I fell in love with France, as so many of us do, and my high school years, which I spent at a boarding school in Massachusetts (unheard of in my family) were tinged with trips back: a visit at New Years, a summer spent on the west coast of France studying the language, and, finally, when I graduated, my first backpacking trips. Five weeks with my two best friends from high school before college started.

College was in Canada. Another oddball move, I know. I’m not unaware of the strangeness of my story, just unfazed. I lived in Toronto for two years before making a bold and random move to Cannes, in the south of France, for the last four months of my sophomore year. After three weeks, I knew that the change would be permanent.

After yet another backpacking trip, a job teaching English to French kids and French to Americans, and a very brief trip back to the States for my new passport and visa, I was back in Europe, this time in Paris, to finish my undergraduate degree in the first country I fell in love with.

This is a very wordy way to start a new blog, I’m aware. If you’ve made it this far, I congratulate you. I had considered a smaller post to start, a mini-introduction, but then I realized that this is as mini as my relationship with travel can become. There are already a lot of holes: my love affair with Italy, my time spent in Spain, and the anecdotes that come with all of the places I’ve mentioned so briefly and without the fanfare they deserve.

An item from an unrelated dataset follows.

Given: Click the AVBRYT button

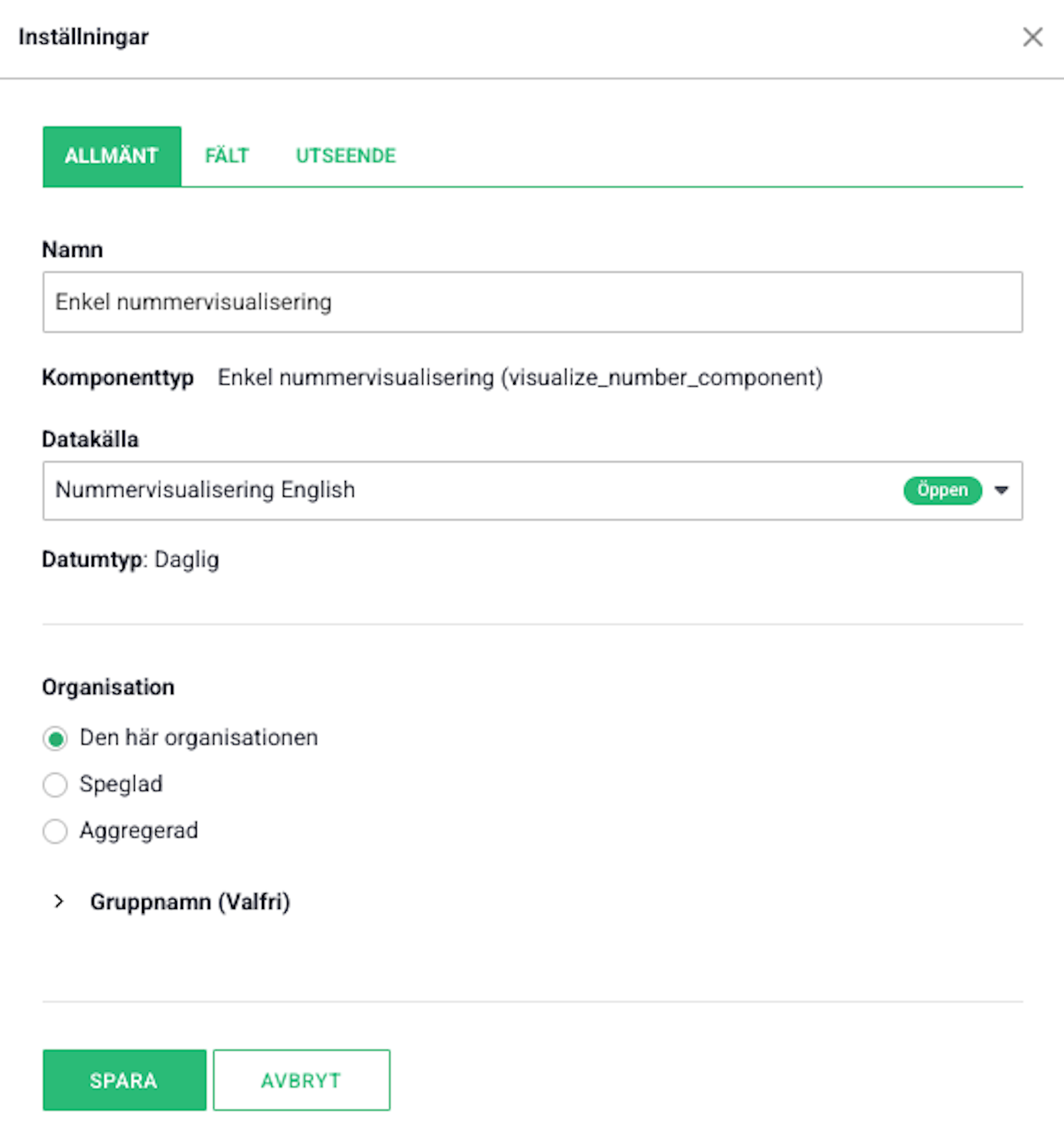Looking at the screenshot, I should 302,1080.
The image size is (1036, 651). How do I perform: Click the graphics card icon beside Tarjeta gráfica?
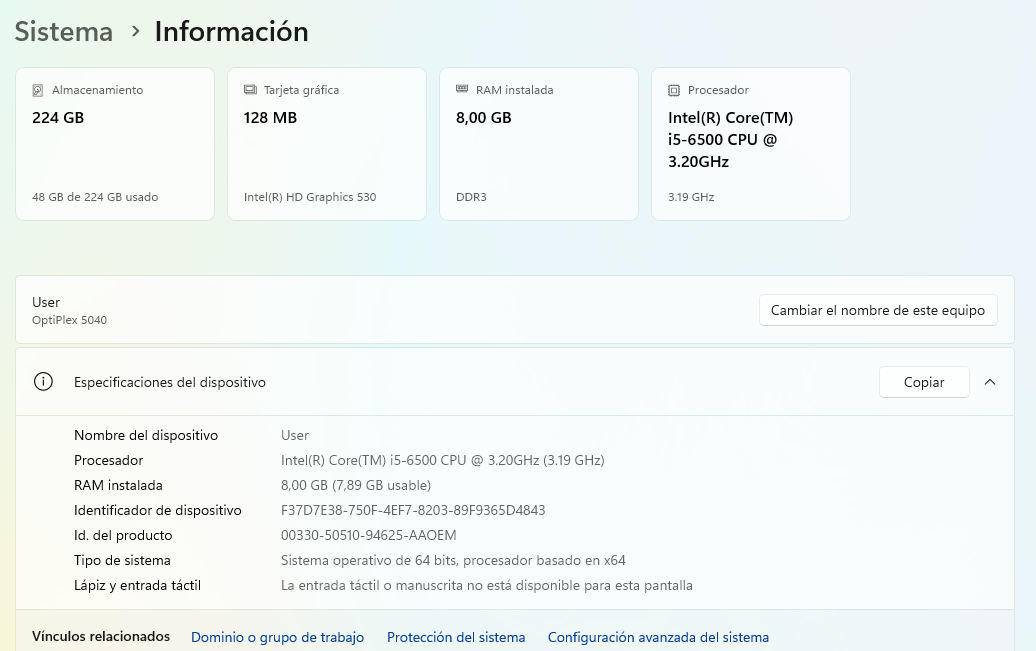250,90
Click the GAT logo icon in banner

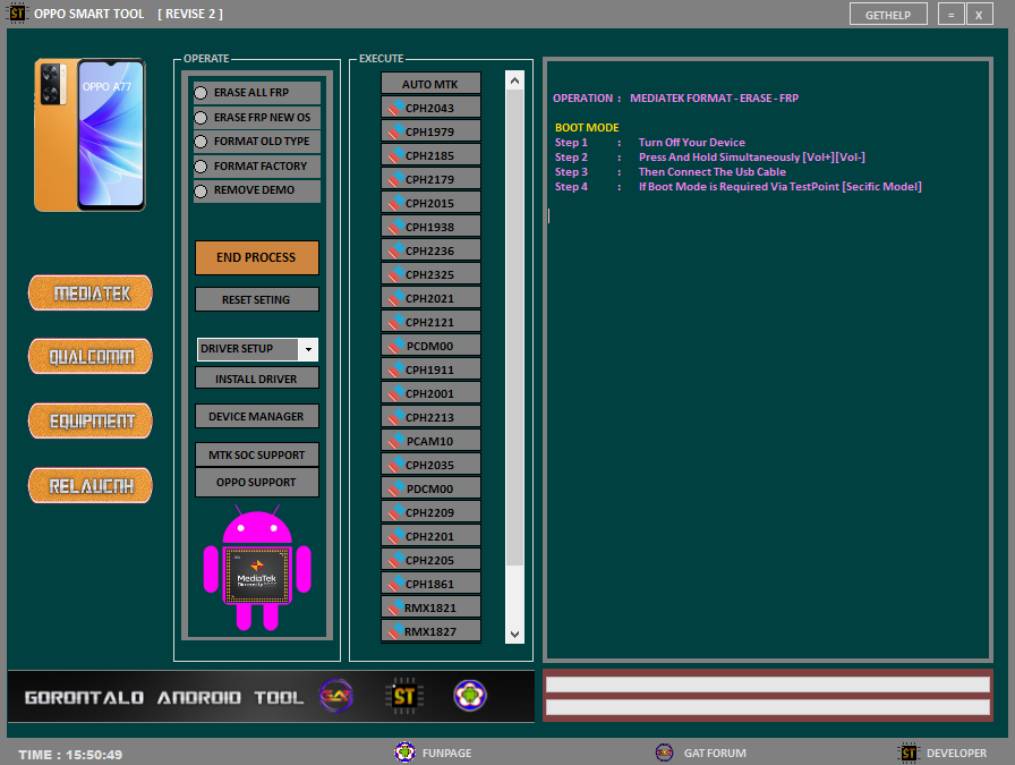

Starting with that trip to Cambridge, I embrace everywhere I go, fully, falling headfirst into the places I live. I’m a nomad, but unlike so many nomads I know who just “stay” places for a little while, I move in everywhere. I unpack all my stuff, I put my name on the buzzer, I get the paper delivered. This is a travel blog, for want of a better word, but it’s also my story. I hope that in reading this, you come to love the places I’ve loved as much as I have. Take my tips, my photos, my stories of the best places to go in this or that city, and make them your own. Embrace them. Fall in love with travel. For me, there is no other way to live.